Excerpt to read:
About 16 seconds, which is not a lot of savings. Now the difference from no -j to -j is a lot, but the difference between -j and -j <cpu_count> is not a huge saving. This leads me back to over engineering the problem when ‘-j’ would work just as well here.

Even on my MacBook Pro i7 system the difference is not that much 1m8s without depdirs build for -j in a VirtualBox with all 4 cores 8G RAM. Compared to 1m13s with -j 4 option.

I just wonder if it makes a lot of sense to use cpuinfo in this given case if it turns out to be -j works with the 80% rule?
It may, but that seems to be reason to me to just set DPDK_MAKE_JOBS=0, and
you'll get that behavior
Just to be sure, ‘make -j 0’ is not a valid argument to the -j option. It looks like you have to do ‘-j’ or ‘-j N’ or no option where N != 0

I think we just use -j which gets us the 80% rule and the best performance without counting cores.

Available data:
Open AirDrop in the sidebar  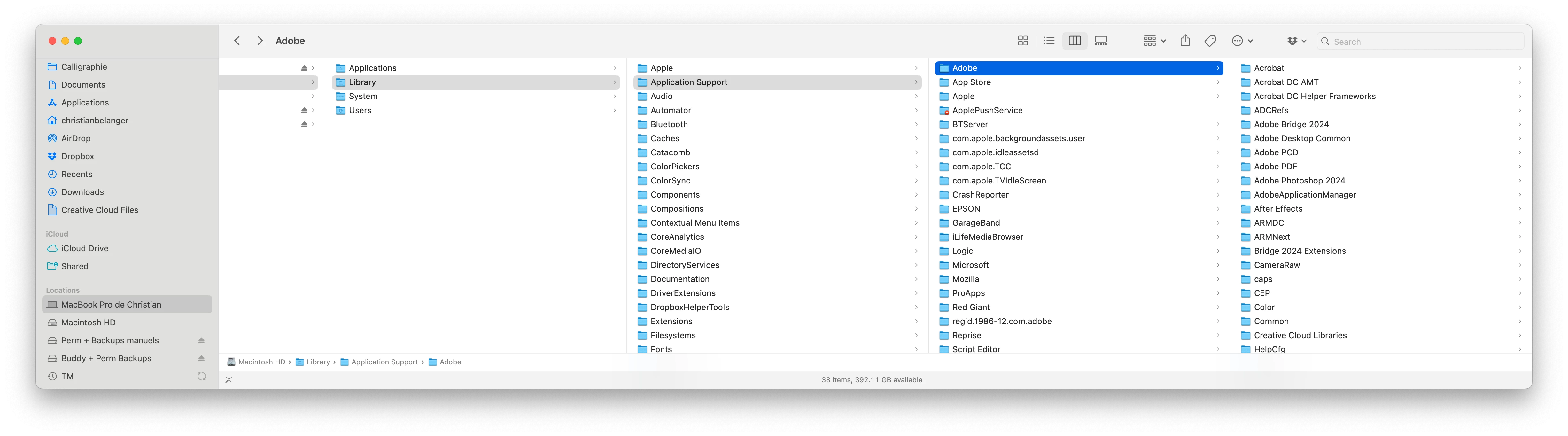pyautogui.click(x=75, y=138)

Short task:
In the excerpt about make's -j option, how long did the build take with the -j 4 option on the MacBook Pro i7 system?

Answer in full:
1m13s